Download or read book Countdown 1945 written by Chris Wallace and published by Simon and Schuster. This book was released on 2021-05-11 with total page 336 pages. Available in PDF, EPUB and Kindle. Book excerpt: A "behind-the-scenes account of the 116 days leading up to the Americans attack on Hiroshima"--Dust jacket flap.

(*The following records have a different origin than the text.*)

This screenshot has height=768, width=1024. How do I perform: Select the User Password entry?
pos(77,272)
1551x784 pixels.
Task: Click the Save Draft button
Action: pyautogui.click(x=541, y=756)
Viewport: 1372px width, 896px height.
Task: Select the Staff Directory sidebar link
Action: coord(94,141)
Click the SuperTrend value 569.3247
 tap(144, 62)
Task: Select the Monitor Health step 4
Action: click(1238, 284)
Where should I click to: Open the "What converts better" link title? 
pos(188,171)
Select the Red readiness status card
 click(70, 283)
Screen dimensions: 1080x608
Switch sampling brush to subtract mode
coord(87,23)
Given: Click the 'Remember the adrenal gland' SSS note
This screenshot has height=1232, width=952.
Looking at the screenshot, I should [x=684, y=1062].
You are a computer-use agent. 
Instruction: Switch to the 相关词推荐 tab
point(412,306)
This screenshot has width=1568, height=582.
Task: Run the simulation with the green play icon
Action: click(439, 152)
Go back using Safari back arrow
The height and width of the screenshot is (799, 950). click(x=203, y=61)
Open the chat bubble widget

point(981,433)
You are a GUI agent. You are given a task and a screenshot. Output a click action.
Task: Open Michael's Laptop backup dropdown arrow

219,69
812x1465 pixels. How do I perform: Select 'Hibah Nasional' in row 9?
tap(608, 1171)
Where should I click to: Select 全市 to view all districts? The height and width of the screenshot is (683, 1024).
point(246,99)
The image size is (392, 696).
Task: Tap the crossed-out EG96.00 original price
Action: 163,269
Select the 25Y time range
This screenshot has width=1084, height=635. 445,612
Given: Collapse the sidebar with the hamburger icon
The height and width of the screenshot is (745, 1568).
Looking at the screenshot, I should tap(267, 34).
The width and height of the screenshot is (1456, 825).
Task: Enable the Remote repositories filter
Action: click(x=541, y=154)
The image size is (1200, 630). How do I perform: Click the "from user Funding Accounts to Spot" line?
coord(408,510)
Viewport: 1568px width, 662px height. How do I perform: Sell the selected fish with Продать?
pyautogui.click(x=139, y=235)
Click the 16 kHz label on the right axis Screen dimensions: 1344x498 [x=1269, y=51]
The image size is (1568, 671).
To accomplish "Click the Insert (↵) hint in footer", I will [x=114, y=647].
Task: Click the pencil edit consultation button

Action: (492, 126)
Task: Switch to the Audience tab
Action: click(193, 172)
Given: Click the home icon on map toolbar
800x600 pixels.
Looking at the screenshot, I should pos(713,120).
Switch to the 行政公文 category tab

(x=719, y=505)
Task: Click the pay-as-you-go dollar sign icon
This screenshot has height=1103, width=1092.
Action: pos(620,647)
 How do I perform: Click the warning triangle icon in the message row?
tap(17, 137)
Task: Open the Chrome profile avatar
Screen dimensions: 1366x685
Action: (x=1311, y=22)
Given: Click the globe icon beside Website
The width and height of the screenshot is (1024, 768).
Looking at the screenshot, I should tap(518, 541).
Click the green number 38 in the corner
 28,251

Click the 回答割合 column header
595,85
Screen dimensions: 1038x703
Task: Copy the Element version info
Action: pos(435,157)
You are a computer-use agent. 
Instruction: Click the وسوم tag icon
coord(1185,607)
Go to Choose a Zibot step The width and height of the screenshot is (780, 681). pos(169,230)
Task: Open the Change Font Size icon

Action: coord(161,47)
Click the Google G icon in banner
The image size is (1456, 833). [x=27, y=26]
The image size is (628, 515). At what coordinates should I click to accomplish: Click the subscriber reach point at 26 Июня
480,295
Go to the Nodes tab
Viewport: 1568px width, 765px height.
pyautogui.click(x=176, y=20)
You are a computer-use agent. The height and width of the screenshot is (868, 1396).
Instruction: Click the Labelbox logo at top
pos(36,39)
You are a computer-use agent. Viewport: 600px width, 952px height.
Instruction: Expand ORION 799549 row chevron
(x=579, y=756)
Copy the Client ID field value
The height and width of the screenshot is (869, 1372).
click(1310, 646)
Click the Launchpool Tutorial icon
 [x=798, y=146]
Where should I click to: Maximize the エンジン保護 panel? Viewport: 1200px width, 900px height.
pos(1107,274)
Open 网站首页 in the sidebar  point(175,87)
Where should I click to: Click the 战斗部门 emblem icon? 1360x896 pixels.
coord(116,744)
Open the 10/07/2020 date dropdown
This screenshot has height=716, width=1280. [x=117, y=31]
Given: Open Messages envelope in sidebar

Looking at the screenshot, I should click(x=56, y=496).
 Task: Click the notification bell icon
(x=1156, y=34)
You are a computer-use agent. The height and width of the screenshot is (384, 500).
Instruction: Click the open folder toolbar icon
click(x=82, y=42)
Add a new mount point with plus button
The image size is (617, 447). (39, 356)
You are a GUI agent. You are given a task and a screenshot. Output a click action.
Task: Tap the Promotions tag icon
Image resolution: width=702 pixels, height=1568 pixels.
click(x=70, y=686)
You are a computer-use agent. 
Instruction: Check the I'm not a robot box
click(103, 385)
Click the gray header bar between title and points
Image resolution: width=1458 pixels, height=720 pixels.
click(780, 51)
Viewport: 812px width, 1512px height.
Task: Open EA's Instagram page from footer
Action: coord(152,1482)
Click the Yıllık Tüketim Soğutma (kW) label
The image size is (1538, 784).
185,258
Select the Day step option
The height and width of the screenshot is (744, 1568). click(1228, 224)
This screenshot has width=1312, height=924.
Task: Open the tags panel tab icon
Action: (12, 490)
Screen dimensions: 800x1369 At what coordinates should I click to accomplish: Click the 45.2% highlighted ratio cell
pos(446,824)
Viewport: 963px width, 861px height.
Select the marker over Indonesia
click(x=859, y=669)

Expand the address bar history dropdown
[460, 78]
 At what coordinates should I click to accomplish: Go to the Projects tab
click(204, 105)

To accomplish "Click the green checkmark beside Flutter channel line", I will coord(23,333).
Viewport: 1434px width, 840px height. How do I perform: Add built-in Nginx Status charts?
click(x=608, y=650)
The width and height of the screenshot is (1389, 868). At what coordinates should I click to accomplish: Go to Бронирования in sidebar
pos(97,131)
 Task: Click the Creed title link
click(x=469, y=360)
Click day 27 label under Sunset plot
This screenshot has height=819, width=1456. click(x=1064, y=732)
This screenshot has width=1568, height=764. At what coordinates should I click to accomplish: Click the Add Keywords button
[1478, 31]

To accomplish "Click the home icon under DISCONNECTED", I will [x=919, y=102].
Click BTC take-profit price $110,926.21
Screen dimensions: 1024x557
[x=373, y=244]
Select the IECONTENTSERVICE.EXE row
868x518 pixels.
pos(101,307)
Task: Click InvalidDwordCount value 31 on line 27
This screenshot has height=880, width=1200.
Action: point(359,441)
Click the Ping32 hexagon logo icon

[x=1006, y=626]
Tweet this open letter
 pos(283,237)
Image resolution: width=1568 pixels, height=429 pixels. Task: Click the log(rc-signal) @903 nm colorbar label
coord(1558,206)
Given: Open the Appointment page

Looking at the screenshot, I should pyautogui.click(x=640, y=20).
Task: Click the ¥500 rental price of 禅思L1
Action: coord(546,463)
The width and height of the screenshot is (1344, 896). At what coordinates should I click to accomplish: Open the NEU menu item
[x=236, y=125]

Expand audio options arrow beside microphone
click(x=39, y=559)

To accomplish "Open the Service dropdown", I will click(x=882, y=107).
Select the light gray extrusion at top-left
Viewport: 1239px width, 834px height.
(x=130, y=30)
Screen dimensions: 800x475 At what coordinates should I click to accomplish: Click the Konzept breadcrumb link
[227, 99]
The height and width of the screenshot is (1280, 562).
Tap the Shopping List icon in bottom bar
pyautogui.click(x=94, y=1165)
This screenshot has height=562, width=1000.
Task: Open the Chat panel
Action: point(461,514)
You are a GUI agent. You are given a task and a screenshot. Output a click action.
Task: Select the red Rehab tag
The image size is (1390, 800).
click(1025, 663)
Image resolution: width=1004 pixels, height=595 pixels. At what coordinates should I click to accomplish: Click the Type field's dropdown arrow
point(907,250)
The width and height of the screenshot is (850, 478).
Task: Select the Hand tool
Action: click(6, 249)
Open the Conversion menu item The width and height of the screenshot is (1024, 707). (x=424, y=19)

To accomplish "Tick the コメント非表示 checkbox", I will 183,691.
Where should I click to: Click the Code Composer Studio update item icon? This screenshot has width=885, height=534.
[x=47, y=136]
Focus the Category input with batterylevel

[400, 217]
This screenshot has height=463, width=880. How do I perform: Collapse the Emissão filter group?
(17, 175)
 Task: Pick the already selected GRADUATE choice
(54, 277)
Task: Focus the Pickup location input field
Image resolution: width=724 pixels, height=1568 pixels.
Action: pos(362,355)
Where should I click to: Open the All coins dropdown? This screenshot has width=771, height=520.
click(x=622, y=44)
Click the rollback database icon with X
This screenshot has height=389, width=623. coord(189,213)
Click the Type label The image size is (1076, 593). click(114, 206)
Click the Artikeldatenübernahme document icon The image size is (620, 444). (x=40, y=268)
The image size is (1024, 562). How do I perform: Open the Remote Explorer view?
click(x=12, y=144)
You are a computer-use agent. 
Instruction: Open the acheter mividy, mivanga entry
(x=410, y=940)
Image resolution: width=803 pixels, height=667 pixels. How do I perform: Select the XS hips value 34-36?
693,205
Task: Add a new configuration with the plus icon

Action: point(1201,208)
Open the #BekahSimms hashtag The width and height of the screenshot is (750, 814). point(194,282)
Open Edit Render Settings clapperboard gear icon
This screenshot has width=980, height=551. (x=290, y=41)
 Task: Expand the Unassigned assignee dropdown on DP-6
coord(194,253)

Book Same Kind of Different As Me

Download or read book Same Kind of Different As Me written by Ron Hall and published by Thomas Nelson. This book was released on 2008-03-09 with total page 254 pages. Available in PDF, EPUB and Kindle. Book excerpt: A critically acclaimed #1 New York Times best-seller with more than one million copies in print! Now a major motion picture. Gritty with pain, betrayal, and brutality, this incredible true story also shines with an unexpected, life-changing love. Meet Denver, raised under plantation-style slavery in Louisiana until he escaped the “Man” in the 1960’s by hopping a train. Untrusting, uneducated, and violent, he spends 18 years on the streets of Dallas and Fort Worth. Meet Ron Hall, a self-made millionaire in the world of high-priced deals—an international arts dealer who moves between upscale New York galleries and celebrities. It seems unlikely that these two men would meet under normal circumstances, but when Deborah Hall, Ron's wife, meets Denver, she sees him through God's eyes of compassion. When Deborah is diagnosed with cancer, she charges Ron with the mission of helping Denver. From this request, an extraordinary friendship forms between Denver and Ron, changing them both forever. A tale told in two unique voices, Same Kind of Different as Me weaves two completely different life experiences into one common journey. There is pain and laughter, doubt and tears, and in the end a triumphal story that readers will never forget. Continue this story of friendship in What Difference Do It Make?: Stories of Hope and Healing, available now. Same Kind of Different as Me also is available in Spanish.